La Syrie a condamné l’intervention israélienne, la qualifiant de violation du droit international, tout comme plusieurs pays arabes. Israël mène également régulièrement des frappes dans d’autres régions syriennes, ciblant des sites d’armes prétendument. Le gouvernement israélien rejette le nouveau gouvernement syrien formé par Ahmed al-Sharaa, le qualifiant d’ »extrémiste ».
Les États-Unis ont récemment levé la désignation de « organisation terroriste étrangère » du groupe Hayat Tahrir al-Sham (HTS), qui a formé ce nouveau gouvernement, marquant une évolution dans leur politique post-conflit en Syrie. Le secrétaire d’État américain Marco Rubio a exprimé sa « grande inquiétude » face aux frappes israéliennes sur Damas, indiquant que Washington travaille actuellement sur cette problématique.
Violences déclenchées par des abus et enlèvements
Les violences à Soueïda ont éclaté dimanche suite à une série d’enlèvements et d’attaques récentes entre tribus bédouines sunnites locales et groupes druzes armés, notamment l’enlèvement vendredi d’un commerçant druze. La population druze syrienne compte environ 700 000 personnes, avec Soueïda abritant la plus grande communauté. Les factions bédouines et druzes entretiennent un vieux conflit qui débouche périodiquement sur des affrontements.
Le correspondant Bin Javaid a souligné que la tension avait été exacerbée par la diffusion sur les réseaux sociaux d’images et récits de violences et d’abus, suscitant des réactions des deux côtés.
Depuis la chute de Bachar al-Assad, des inquiétudes demeurent sur les droits et la sécurité des minorités sous les nouvelles autorités, qui peinent à rétablir l’ordre dans le pays. L’analyste politique Samy Akil a expliqué que l’échec du gouvernement syrien à promouvoir un modèle politique inclusif, intégrant un véritable partage du pouvoir, est l’une des causes majeures des troubles actuels.
Les affrontements entre forces gouvernementales et combattants druzes en avril et mai ont fait des dizaines de morts. Des dirigeants locaux et religieux ont signé des accords visant à contenir la violence et à intégrer davantage les milices druzes dans les forces gouvernementales.
Les Druzes avaient formé leurs propres milices durant près de quatorze ans de guerre civile dévastatrice. Depuis la chute d’al-Assad, ils restent divisés quant à leur intégration au sein du nouveau gouvernement et des forces armées.
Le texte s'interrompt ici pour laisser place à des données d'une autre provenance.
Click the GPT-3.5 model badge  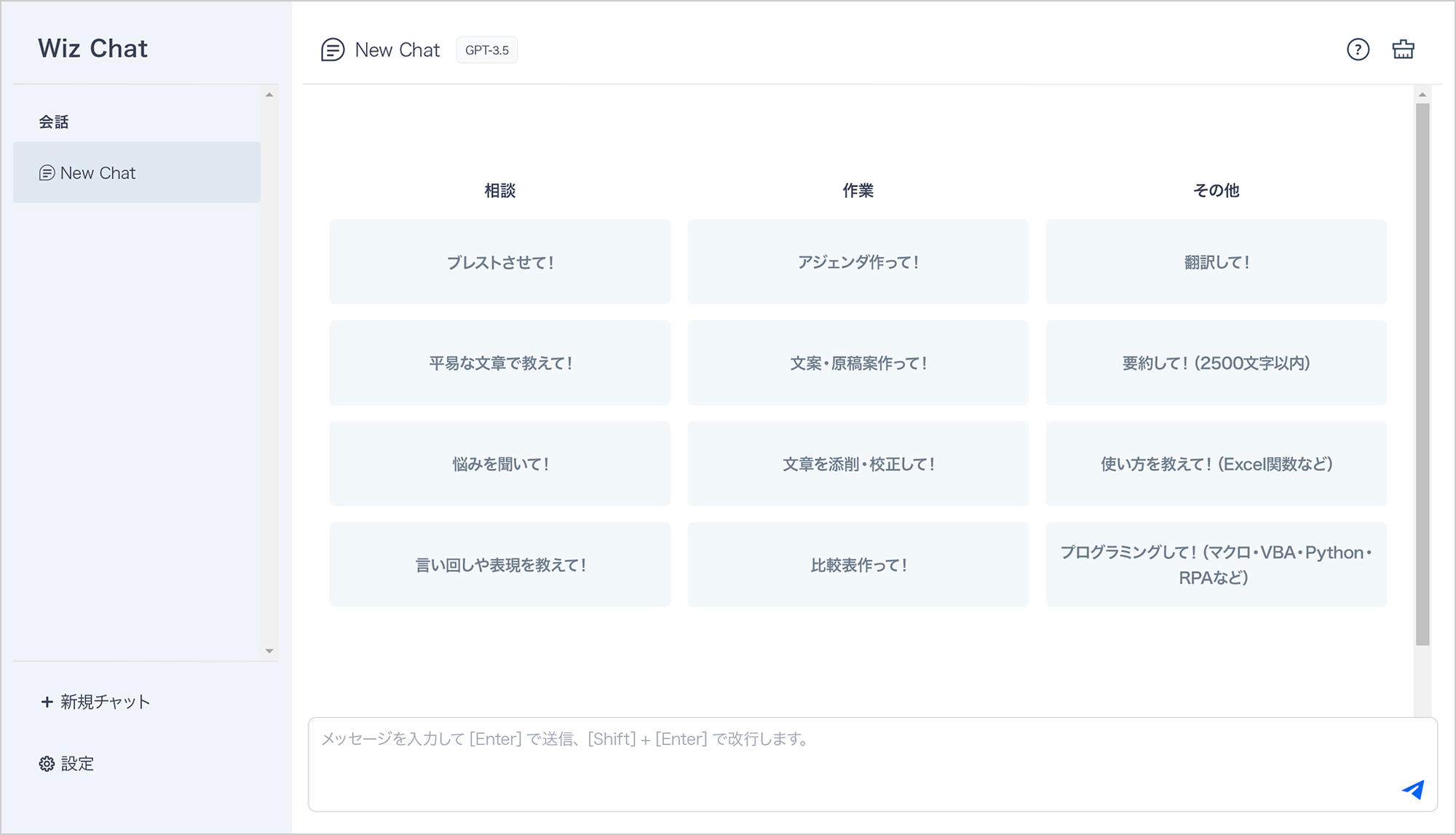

Rob Geist Pinfold, spécialiste de la sécurité internationale au King’s College de Londres, a indiqué qu’Israël collaborait étroitement avec un cheikh druze influent, Hikmat al-Hijri, acteur clé dans l’escalade à Soueïda après l’enlèvement initial de vendredi. Selon lui, ce sont les forces d’al-Hijri qui ont pris le contrôle de bâtiments gouvernementaux à Soueïda, ce qui a poussé Israël à intervenir pour défendre ce cheikh face aux services de sécurité syriens.
Pinfold a ajouté que la réponse israélienne démontrait le refus d’Israël de repartir sur de nouvelles bases avec le gouvernement syrien, préférant maintenir le statu quo par des frappes régulières et poursuivre sa politique de domination militaire prolongée et d’occupation de territoires syriens.